When the circuit is de-energized and the resistor is discharging the capacitor for the next use, a 10 K resistor will take 30 seconds to discharge a 1000 uF capacitor to 5% of full charge.

ak
 

Thread Starter

Central Texan

Joined Jun 8, 2020
10
It took awhile to get my components delivered, but I tried them out today. I wasn’t able to get any type of beep with the ones I tried. Below is a list of the different ones I tried.
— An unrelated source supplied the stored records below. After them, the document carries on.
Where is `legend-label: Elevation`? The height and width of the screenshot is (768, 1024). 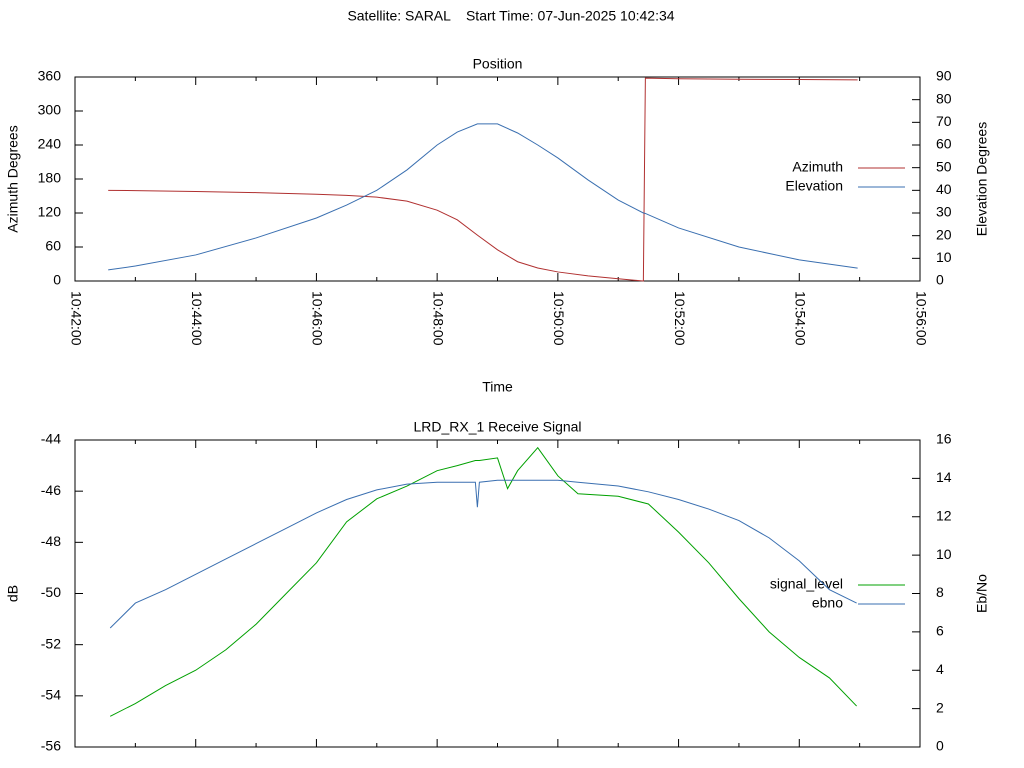
legend-label: Elevation is located at coordinates (814, 186).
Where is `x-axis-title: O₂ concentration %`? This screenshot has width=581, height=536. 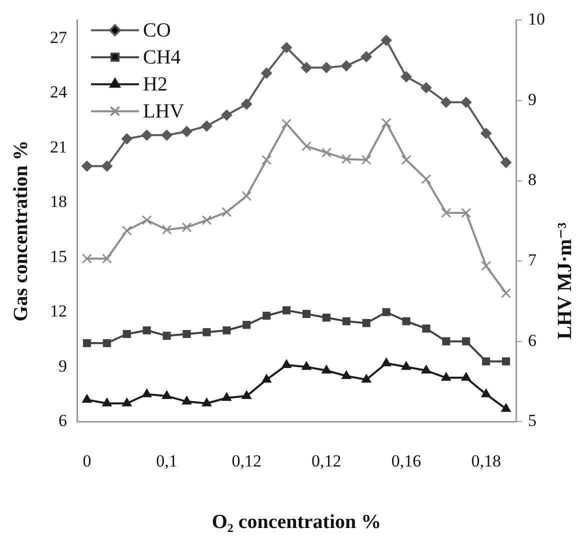 x-axis-title: O₂ concentration % is located at coordinates (297, 522).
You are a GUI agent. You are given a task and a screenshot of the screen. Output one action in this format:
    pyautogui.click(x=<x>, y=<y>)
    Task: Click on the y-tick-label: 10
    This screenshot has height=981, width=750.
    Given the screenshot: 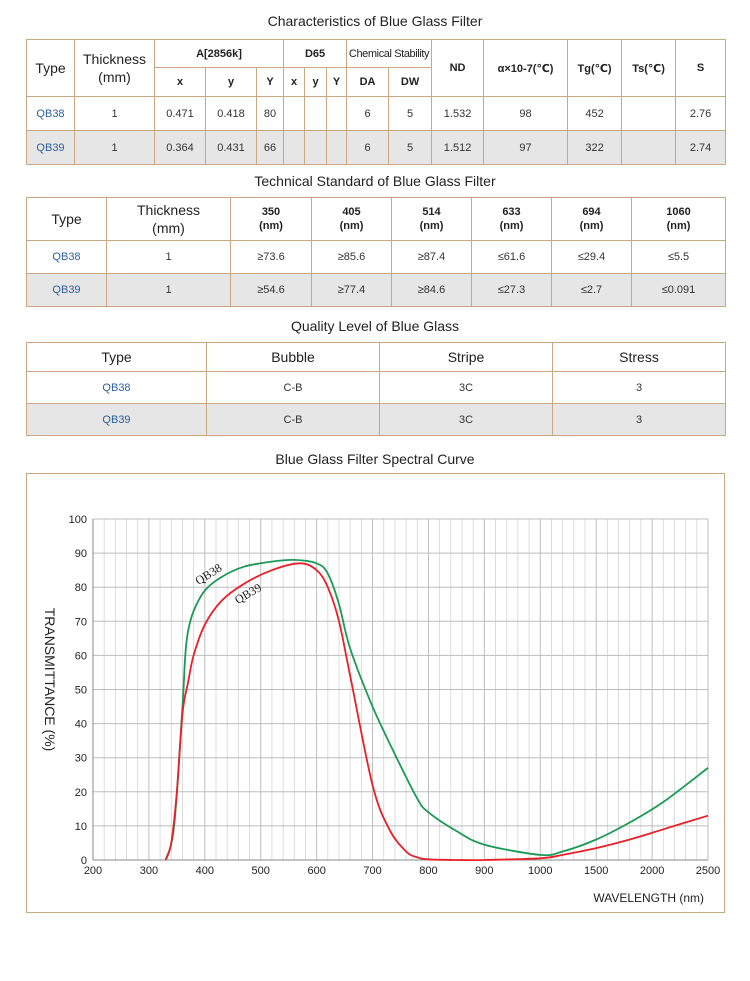 What is the action you would take?
    pyautogui.click(x=81, y=827)
    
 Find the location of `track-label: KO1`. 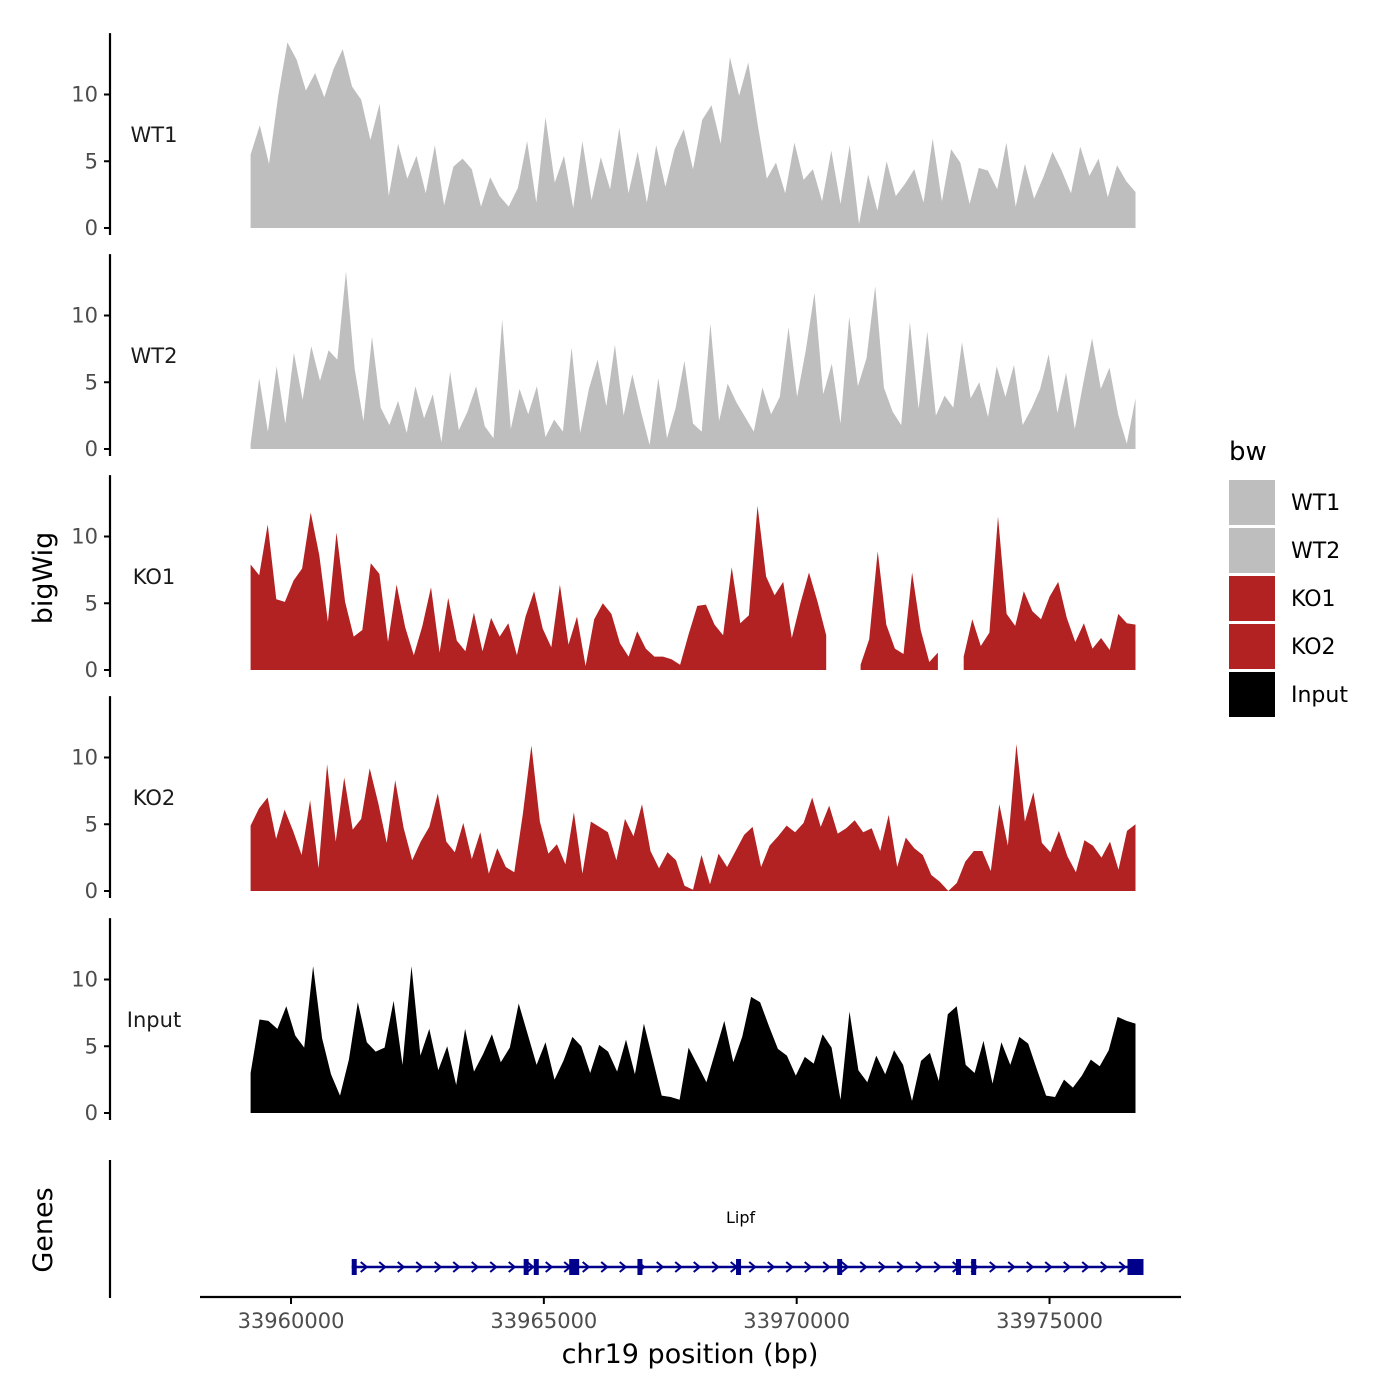

track-label: KO1 is located at coordinates (154, 577).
100 uF 16V with 20 kohm in parallel
330 uF 25V with 20 kohm in parallel
2200 uF 25V with 20 kohm in parallel

I wired the cap on the device side with the minus hooked up closest to the horn. I didn’t try hooking up to the trigger side because I wasn’t sure if the capacitor would damage anything since I teed into the door lock signal harness of my truck. Does anyone have any ideas? Did I hook something up wrong? Thanks for any help.
 

Thread Starter

Central Texan

Joined Jun 8, 2020
10
If I put the cap on the signal side do I need to worry about the capacitor causing any damage to my trucks electronics since the signal is teed off the unlock motor signal?
 

ElectricSpidey

Joined Dec 2, 2017
2,758
I would be more worried about the added relay doing damage, did you also install a reverse EMF diode with the relay?

Although I would suspect if you placed the relay in parallel with the lock, it should already have a diode.

If you are worried about damage placing the cap on the signal side then just keep in on the horn side, but you will need a larger cap to beep a car horn.